Job monitoring#
Job status#
Check the status of your job: squeue --me
Job output#
By default, the standard output (e.g. things that you print as part of your
script) and standard error (e.g. error messages from Slurm, your tool or
package) are written to the file slurm-<jobid>.out
in the same directory as the
batch job script.
What to do if a job fails?
Does sacct
show you that your job failed? Or did your job not do what you expected (e.g. write some files, etc)?
Some things to check:
Did the job run out of time?
Did the job run out of memory?
Did the job actually use the resources you specified?

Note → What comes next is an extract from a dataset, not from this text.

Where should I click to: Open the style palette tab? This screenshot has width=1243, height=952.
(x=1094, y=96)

Problems in the batch job script can cause parameters to be ignored and default values are used instead
Did it fail immediately or did it run for some time?
Jobs failing immediately are often due to something like typos, missing inputs, bad parameters etc.

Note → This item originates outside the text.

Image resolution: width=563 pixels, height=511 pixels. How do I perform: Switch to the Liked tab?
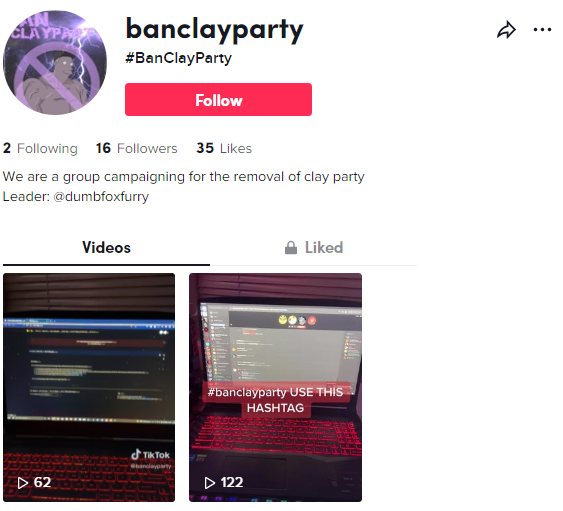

Check the error file captured by the batch job script
Check any other error files and logs your program may have produced
Error messages can sometimes be long, cryptic and a bit intimidating, but …
Try skimming through them and see if you can spot something “human-readable”

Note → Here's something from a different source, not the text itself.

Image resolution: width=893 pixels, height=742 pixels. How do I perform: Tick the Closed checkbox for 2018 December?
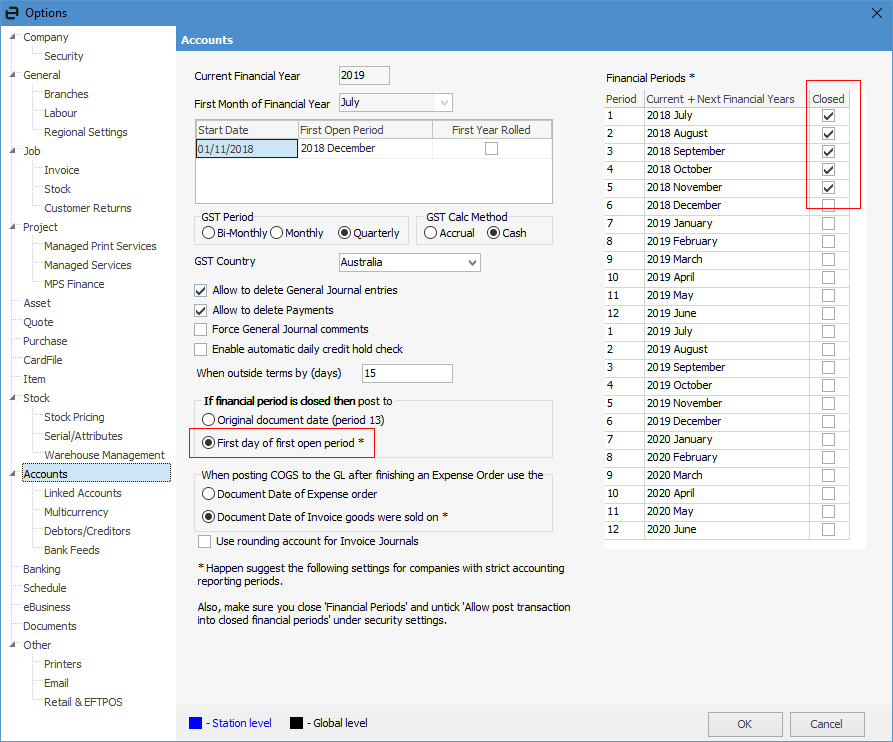828,206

Often you can spot the actual problem, if you go through the whole message. Something like “required input file so-and-so missing” or “parameter X out of range” etc.
Consult the FAQ on common Slurm issues in the CSC Docs
Testing#
Before large runs, it’s a good idea to do a smaller trial run
Start simple and gradually use more complex approaches if needed
Try first running interactively (not on a login node) or with batch jobs in the
test
partitionCheck that results are as expected
Check the resource usage after the test run and adjust accordingly
Resource monitoring#
See the resource usage after job has finished: seff jobid
[user@puhti-login11 ~]$ seff 22361601
Job ID: 22361601
Cluster: puhti
User/Group: user/user
State: COMPLETED (exit code 0)
Nodes: 1
Cores per node: 40
CPU Utilized: 04:01:36
CPU Efficiency: 96.13% of 04:11:20 core-walltime
Job Wall-clock time: 00:06:17
Memory Utilized: 5.55 GB (estimated maximum)
Memory Efficiency: 71.04% of 7.81 GB (200.00 MB/core)
Job consumed 4.27 CSC billing units based on following used resources
Billed project: project_2001234
CPU BU: 4.19
Mem BU: 0.08
More detailed queries can be tailored with sacct
Job with ID:
sacct -j jobid -o jobid,partition,state,reqmem,maxrss,averss,elapsed
All jobs started after some date:
sacct -S 2024-08-01 -o jobid,partition,state,reqmem,maxrss,averss,elapsed
[user@puhti-login15 ~]$ sacct -j 22361601 -o jobid,partition,state,reqmem,maxrss,averss,elapsed
JobID Partition State ReqMem MaxRSS AveRSS Elapsed
------------ ---------- ---------- ---------- ---------- ---------- ----------
22361601 test COMPLETED 8000M 00:06:17
22361601.ba+ COMPLETED 7286K 7286K 00:06:17
22361601.ex+ COMPLETED 2349K 2349K 00:06:17
22361601.0 COMPLETED 145493K 139994035 00:06:17
Note! Querying data from the Slurm accounting database with sacct
can be
a very heavy operation. Don’t query long time intervals or run sacct
in
a loop/using watch
as this will degrade the performance of the system for
all users.
Important aspects to monitor are:
Memory efficiency
If low memory usage: too much memory requested?
If a lot of memory needed, think how to re-write your analysis to use less memory
CSC Docs: How to estimate how much memory my batch job needs?
CPU efficiency
Parallel jobs must always benefit from all requested resources.
Low CPU Efficiency:
Too many cores requested?
Cores waiting for other processes?
Cores waiting for data from disk?
Perform a scaling test.
GPU efficiency
If low GPU usage:
Better to use CPUs?
Is disk I/O the bottleneck?
Disk workload
If a lot of I/0, use local disks on compute nodes
Monitoring interactive jobs
If you want to monitor the real-time resource usage of an interactive job:
Open a new shell on the same compute node as where the tool/script is running:
Jupyter and RStudio have Terminal windows.
If it is some other tool, manually open another shell on the compute node:
Find out the compute node name from the prompt of the interactive job or the output of
squeue --me
(it’s something liker18c02
)Open a new terminal window or tab on your device and log into the supercomputer
Connect to the compute node from the login node by running
ssh <comp-node-id>
(for examplessh r18c02
)
Use Linux
top -u $USER
command, it gives a rough estimate of the memory and CPU usage of the job.
Optimizing the performance of your own code#
You can use profiling tools to find out how much time is spent in different parts of the code
LUMI Docs: Profiling on LUMI When the computing bottlenecks are identified, try to figure out ways to improve the code.